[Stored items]
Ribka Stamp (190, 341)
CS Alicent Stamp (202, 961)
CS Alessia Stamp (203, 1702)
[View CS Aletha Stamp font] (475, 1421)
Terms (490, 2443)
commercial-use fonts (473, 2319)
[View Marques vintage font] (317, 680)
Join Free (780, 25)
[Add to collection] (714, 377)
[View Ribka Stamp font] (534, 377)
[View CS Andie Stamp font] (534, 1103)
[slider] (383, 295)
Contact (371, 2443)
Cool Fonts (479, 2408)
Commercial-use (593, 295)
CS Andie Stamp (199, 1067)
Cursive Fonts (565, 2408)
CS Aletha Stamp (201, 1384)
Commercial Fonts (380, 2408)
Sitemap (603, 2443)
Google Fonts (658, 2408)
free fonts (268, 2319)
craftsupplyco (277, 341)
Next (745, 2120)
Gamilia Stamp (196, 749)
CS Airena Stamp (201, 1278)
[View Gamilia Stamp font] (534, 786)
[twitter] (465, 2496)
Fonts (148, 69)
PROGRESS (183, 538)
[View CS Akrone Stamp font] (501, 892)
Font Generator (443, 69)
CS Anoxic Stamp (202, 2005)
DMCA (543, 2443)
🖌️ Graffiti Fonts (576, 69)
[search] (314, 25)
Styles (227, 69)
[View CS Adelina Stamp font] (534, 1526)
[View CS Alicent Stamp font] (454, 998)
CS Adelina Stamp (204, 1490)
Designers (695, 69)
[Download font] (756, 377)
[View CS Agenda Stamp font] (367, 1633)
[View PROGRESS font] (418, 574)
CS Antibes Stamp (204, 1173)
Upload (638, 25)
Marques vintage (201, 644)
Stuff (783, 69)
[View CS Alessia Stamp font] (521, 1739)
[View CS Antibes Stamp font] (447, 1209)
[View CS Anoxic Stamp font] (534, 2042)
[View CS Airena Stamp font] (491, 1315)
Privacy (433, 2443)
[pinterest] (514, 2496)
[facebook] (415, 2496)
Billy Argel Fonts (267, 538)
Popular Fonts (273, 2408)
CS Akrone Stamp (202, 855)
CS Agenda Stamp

### ACTION ITEM:
Tally the lines above containing "Andie". Number only.

### RESPONSE FOR THIS EXERCISE:
2